# [What you will do]
Make an exact copy of every entry below, with the pictures left out.

********************

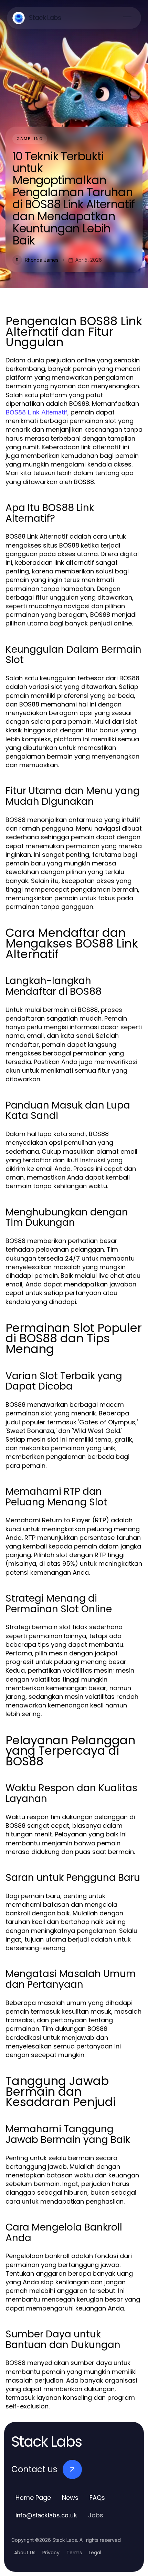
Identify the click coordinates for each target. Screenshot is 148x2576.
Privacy (51, 2552)
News (70, 2497)
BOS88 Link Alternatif (36, 412)
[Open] (127, 18)
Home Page (33, 2497)
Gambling (30, 138)
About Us (24, 2552)
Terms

********************

# [Written answer]
Identify the click coordinates for each target. Screenshot is 148x2576.
Privacy (51, 2552)
News (70, 2497)
BOS88 Link Alternatif (36, 412)
[Open] (127, 18)
Home Page (33, 2497)
Gambling (30, 138)
About Us (24, 2552)
Terms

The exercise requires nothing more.